28.06.2005 THE JERUSALEM POST
  Welcome to Israel, Prime Minister Sanader
 
 

By Dr. Efraim Zuroff

The visit of Ivo Sanader, the first by a serving Croatian prime minister to Israel, is a milestone in the rapidly-improving bilateral ties between the two countries, and an encouraging sign that Croats and Jews have opened a new page in their relations following the tribulations of the past century.

Just a mere decade ago, such a visit was impossible due to the lack of full diplomatic relations between Israel and Croatia in the wake of the publication of former President Franjo Tudman's book The Wastelands of Historical Reality , in which he accused the Jews of inflating the number of Holocaust victims from one to six million and claimed that Jewish inmates ran the infamous Jasenovac concentration camp.

Since then, much progress has been made by Croatia in dealing with the past. Dinko Sakic, the commandant of Jasenovac, was convicted in Zagreb and is still in prison. President Mesic made a historic visit to Israel during which he acknowledged the active role of the Croatian Fascist Ustasha in the annihilation of Croatian Jewry and issued a heartfelt apology for their crimes both at Yad Vashem and in his speech to the Knesset. In addition, a street in Split which had been named for Ustasha minister of education Mile Budak was renamed and, during Sanader's term of office, a statue dedicated to Budak was forcibly dismantled.

These welcome steps have been important milestones in the rapidly improving relations between Israel and Croatia and between Jews and Croats.

Yet despite this progress, much remains to be done both in confronting the past and in dealing with the present. Although the current government has consistently said the right thing, when it comes to implementation the results have been lacking. There is still too much nostalgia in certain quarters for the NDH, the Fascist independent state of Croatia which was established by the Axis; and when popular pop band Thompson croons longingly about Jasenovac, where at last 85,000 innocent civilians were murdered by the Ustasha, he increases his popularity with total impunity.

The same unfortunately applies to the prosecution of Ustasha Nazi war criminals.

EXACTLY A year ago this week, the Wiesenthal Center, in the framework of its Operation: Last Chance project, exposed the residence in Croatia of Milivoj Asner, the World War II Ustasha police chief of Slavonska Pozega, who played an active role in the persecution and deportation to concentration camps of hundreds of Serbs, Jews and Gypsies. The evidence against Asner, collected by researcher Alen Budaj, is absolutely unequivocal and includes documents signed by Asner personally in which he issues various anti-Jewish directives, such as, for example, the eviction of Jews from their homes (October 18, 1941).

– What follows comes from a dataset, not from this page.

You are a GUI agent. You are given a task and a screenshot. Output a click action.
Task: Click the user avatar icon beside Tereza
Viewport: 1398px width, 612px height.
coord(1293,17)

On Christmas Day, 1941, the final roundup of the Jews of Pozega began. They were taken to Ustasha headquarters, where they were tortured and their belongings stolen. On December 29, 1941, they were forced into cattle cars, and at the Kapela-Batrina station the men were separated from the women and children, with the latter deported to the Djakovo concentration camp and the former shipped to Jasenovac, where some were murdered upon arrival and the others killed on January 2, 1942.

Despite the fact that a criminal investigation for murder was opened against Asner on the day he was exposed, he managed to escape to Austria. To this day he has not been indicted, let alone prosecuted, for his crimes. From the safety of his current residence in Klagenfurt (Paulitischgasse 8) he continues, totally unrepentant, to deny any wrongdoing and contend that he would gladly repeat his activities against Jews and Serbs, whom he continues to regard as enemies of Croatia.

It is precisely such people who must be held accountable for their Holocaust crimes, regardless of the time that has elapsed since they were committed.

I hope that when Sanader visits Yad Vashem today he keeps in mind that while those crimes indeed took place years ago, many of those responsible are still unprosecuted and some, like Asner, can be brought to justice. The prosecution of Asner in democratic Croatia would send the right message to Croatian society regarding the role of the Ustasha in Holocaust crimes and the necessity of facing them honestly and courageously. It would be another significant milestone in Croatian-Jewish relations.

But time is running out and every day Asner is not brought to trial brings him closer to eluding justice. Yad Vashem in Jerusalem would be a most appropriate place for Sanader to make it unequivocally clear that that will not be the case.

The writer is director of the Israel office of the Simon Wiesenthal Center and coordinator of Nazi war crimes research for the SWC worldwide.